Published absolute cut-off values for rectus femoris thickness vary widely across studies, reflecting heterogeneity in patient populations, illness severity, timing of assessment, and ultrasound methodology. Mean rectus femoris thickness in our cohort was below several previously proposed thresholds; however, this does not imply universal sarcopenia, and highlights the limitations of applying absolute cut-offs across different ICU populations.

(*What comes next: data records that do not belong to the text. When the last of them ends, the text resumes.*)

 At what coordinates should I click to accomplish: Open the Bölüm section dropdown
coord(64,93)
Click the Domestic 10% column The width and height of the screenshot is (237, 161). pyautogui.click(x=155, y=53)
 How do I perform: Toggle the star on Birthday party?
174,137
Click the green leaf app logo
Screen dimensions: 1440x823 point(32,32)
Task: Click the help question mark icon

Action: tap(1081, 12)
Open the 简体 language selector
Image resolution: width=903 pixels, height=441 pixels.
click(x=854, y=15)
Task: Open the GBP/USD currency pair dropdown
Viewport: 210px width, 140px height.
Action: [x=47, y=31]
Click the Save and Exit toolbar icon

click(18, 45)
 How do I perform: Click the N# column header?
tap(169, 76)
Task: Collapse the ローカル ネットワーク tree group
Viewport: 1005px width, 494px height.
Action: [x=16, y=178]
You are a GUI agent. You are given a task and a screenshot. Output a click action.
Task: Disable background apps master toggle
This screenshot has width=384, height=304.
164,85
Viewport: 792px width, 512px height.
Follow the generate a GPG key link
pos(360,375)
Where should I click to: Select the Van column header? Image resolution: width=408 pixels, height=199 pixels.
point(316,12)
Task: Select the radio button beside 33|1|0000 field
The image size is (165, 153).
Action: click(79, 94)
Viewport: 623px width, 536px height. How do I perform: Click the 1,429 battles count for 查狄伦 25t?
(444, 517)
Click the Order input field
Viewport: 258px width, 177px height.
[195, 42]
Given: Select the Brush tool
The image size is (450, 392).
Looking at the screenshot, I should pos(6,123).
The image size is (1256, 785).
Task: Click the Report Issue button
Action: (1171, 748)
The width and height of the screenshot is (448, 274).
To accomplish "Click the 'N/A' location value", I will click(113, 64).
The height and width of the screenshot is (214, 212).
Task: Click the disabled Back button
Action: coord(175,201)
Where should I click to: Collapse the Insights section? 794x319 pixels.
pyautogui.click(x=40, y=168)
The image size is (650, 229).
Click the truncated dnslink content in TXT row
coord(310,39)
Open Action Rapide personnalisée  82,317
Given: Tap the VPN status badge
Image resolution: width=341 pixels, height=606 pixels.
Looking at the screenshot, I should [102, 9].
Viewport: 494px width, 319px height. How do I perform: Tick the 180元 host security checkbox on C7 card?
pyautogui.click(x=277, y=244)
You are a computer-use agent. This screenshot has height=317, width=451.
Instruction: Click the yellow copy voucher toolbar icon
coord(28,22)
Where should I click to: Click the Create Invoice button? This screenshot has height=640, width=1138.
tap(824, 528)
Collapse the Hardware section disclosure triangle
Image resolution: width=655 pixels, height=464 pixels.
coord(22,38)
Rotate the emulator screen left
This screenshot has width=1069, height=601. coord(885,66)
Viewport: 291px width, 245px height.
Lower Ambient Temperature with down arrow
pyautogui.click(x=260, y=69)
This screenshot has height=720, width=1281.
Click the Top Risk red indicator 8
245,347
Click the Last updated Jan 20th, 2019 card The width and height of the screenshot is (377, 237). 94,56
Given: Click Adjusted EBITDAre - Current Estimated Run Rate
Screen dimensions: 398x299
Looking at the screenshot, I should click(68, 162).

Finally, this retrospective single-center study may limit generalizability to other settings. Importantly, biomarker-guided weaning strategies were not evaluated, and no conclusions can be drawn regarding the impact of BUN/Cr or composite indices on clinical decision-making or patient outcomes.

6. Future Directions

Prospective multicenter studies incorporating serial BUN/Cr measurements, functional muscle assessment, and standardized weaning definitions are needed to validate these findings and determine whether dynamic changes in metabolic and muscle markers provide incremental information regarding readiness for extubation.

7. Conclusions

An elevated BUN/Creatinine ratio was associated with weaning failure and short-term mortality in mechanically ventilated patients, and correlated with lower rectus femoris thickness in this cohort. These findings suggest a conceptual association between biochemical and ultrasound-based structural markers during ventilator liberation; however, they should be interpreted as hypothesis-generating given the retrospective single-center design, limited event counts, and lack of internal/external validation. Future prospective multicenter studies are needed to determine whether integrating such markers into weaning assessments improves clinical outcomes.